Is your city well prepared for a natural disaster? After Hurricane Sandy devastated New York City, architects vowed to build smarter towards greater resiliency. One urban approach is the DURAhome, a modular net-zero structure that mitigates disaster damage with energy-efficient and adaptable design. Developed by the New York City College of Technology, the solar-powered DURAhome fits into a typical 25-by-100-foot New York City lot and can be quickly stacked to create a space-saving multistory dwelling in times of unexpected disasters.
The New York City College of Technology (NYCCT) developed the DURAhome—Diverse, Urban, Resilient, and Adaptable—for the 2015 U.S. Department of Energy Solar Decathlon that’ll kick off this Thursday, October 8. Designed to symbolize the diversity of New York City and the NYCCT team members, the modular timber house emphasizes adaptability through open floor plans that can appeal to the different needs of a diverse population. The stackable house comprises multifunctional moveable furniture to facilitate different room configurations, from the bedroom that doubles as a home office or child’s play area to the patio that can be transformed into an outdoor kitchen.
The ADA-compliant DURAhome is a model of proactive resilient design, and combines passive technologies with low energy systems to create a high-performance energy-efficient building.
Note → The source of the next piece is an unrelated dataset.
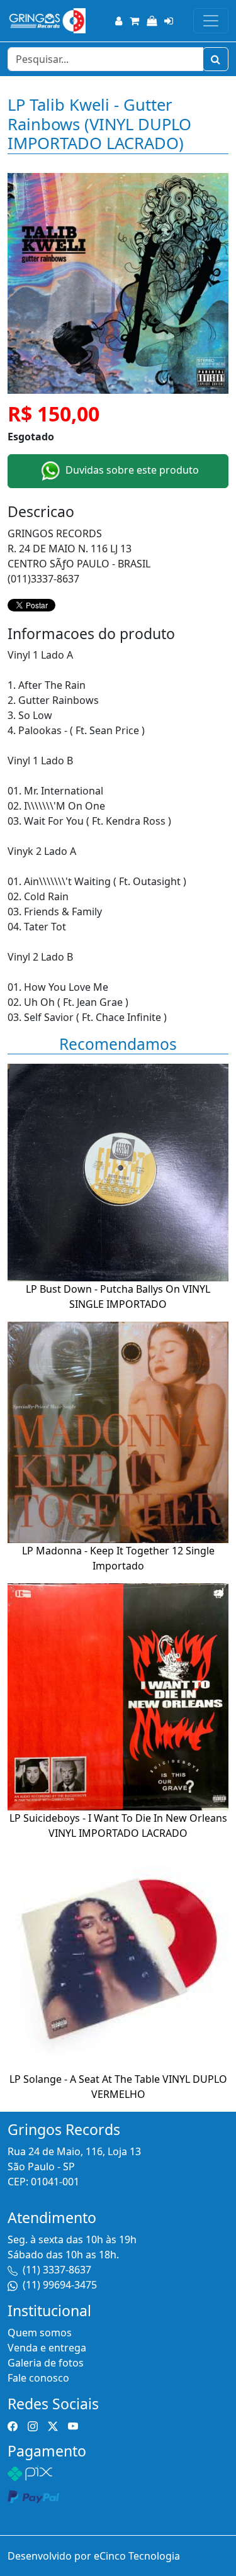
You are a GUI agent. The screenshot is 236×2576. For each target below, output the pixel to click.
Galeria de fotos (46, 2363)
The well-insulated house generates electricity through photovoltaic panels, solar thermal panels, thermal electric panels, while a heat chimney, low-entropy recovery ventilator, and trombe wall help regulate indoor temperatures throughout the year. Windows are triple-glazed to further prevent unnecessary heat loss and gain, and also reduce glare and improve access to natural light. Greywater recycling systems and rainwater collection systems used for irrigation reduce the water footprint. The home automation system monitors temperature, humidity, light levels, and motion in the house to optimize energy use.
“DURA is designed for urban families who are passionate about energy conservation and believe that a home is an important factor in the overall quality of life,” says the team about their market strategy. “They live full lives, often entertain friends, and sometimes work from home. The family has goals to expand, and DURA’s adaptability provides for a growing atmosphere of healthy living.” After the Solar Decathlon ends, the NYCCT team will showcase the DURAhome at the National Association of Home Builders International Builders Show in January 2016 and hopes to donate the solar-powered home to a disabled veteran.